Finally, we also evaluated the feature type, i.e. OR and TLR radiomics. We have shown in our previous study that using the ratio of the tumour features with a reference organ (TLR radiomics) improves the predictive performance of radiomics model in LACC. In contrast to our previous study, we trained our models using only data from one clinical center/scanner and evaluated our models in two external scanners. We emphasize the conclusions of our previous study, by observing that all of the most robust models used TLR features instead of OR. This can be caused by a normalizing effect of the SUVs on each patient. The importance of data normalization/transformation has also been accessed for other radiomic studies and shown to improve models performances [36–38]. Moreover, feature transformation using an organ of reference has also been investigated by other authors, leading to normalized images and increased reproducibility of radiomic features [39–40].

The results of our study are encouraging and can potentially be used as a first recommendation approach to improve reproducibility of radiomics studies across multi-scanners/centers in LACC. However, it corresponds to a preliminary study and we still observed performance differences between the 3 scanners: for some scanners some models work quite well while for other scanners other models work better.
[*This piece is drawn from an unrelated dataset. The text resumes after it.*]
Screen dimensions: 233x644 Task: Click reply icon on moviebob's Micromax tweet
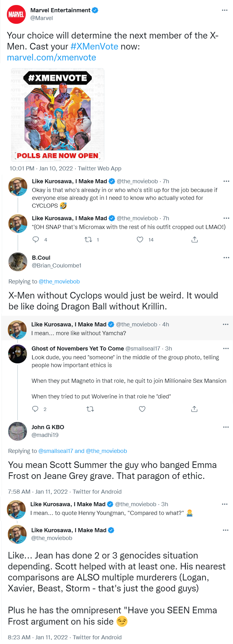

This could be caused by the variation in scanner properties, the different number of patients in each scanner, or the variation in tumour recurrence rate for each population.
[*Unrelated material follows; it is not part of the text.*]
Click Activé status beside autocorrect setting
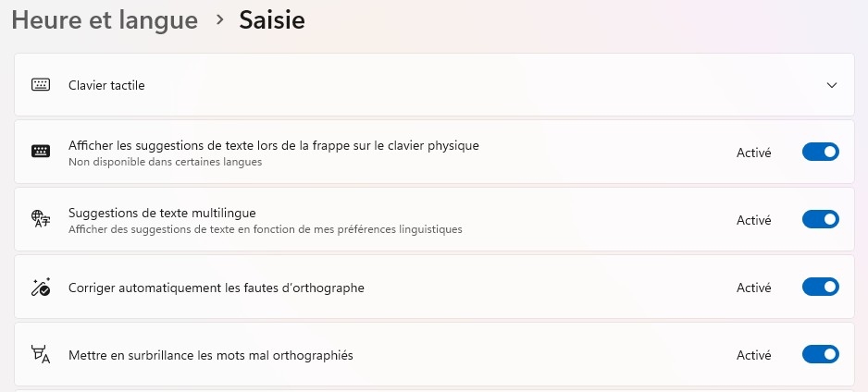tap(753, 288)
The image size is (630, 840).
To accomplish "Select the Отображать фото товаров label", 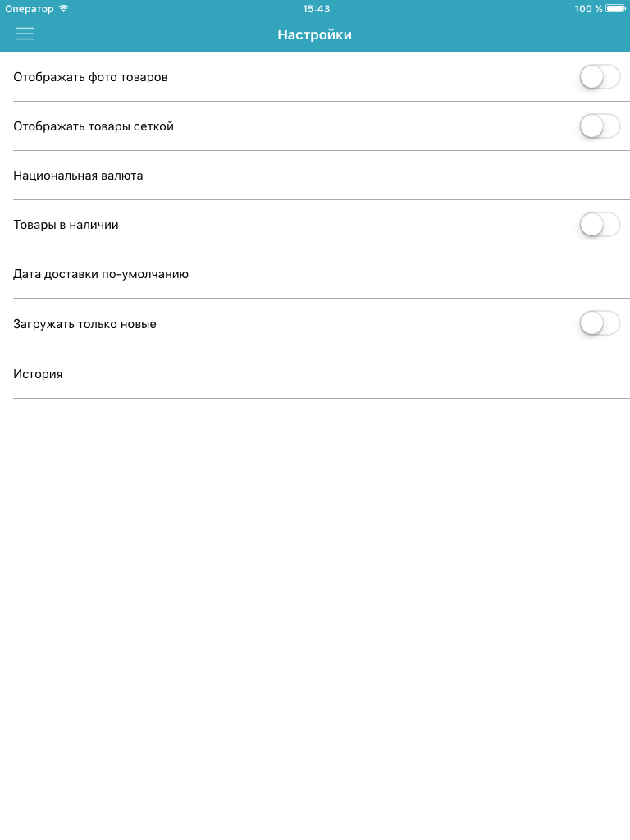I will click(x=90, y=77).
In future work, the tumour segmentations should be done fully automatically using a recently validated approach [41], instead of being done by a single observer in a semi-automated way, since segmentation variations within patients can affect radiomics reproducibility [20]. Within this work, we also did not try combining all the features from the two discretization schemes, mainly due to the resulting need for longer computation times. Combining discretization methods, exploring more classifiers, combining the information from PET with other image modalities and explore image or matrix fusion strategies as done successfully before by other authors [27] will be investigated in future work. Our findings should also be validated using a larger data set and within the context of other pathologies.

In the present paper, we proposed a framework for comparing different pre-processing PET strategies using a multi-center series with the intent of predicting DFS in LACC patients. Our results show that there is a low reproducibility in predictions across scanners and discretization methods. Combining features calculated with different numbers of bins, relying on the normalizing effect of tumour to liver ratio, and using the maximum relevance minimum redundancy feature selection method was found to increase the robustness of the developed models and could be recommended for future radiomic studies in a similar context. These recommendations should now be evaluated in larger cohorts and in different cancer types.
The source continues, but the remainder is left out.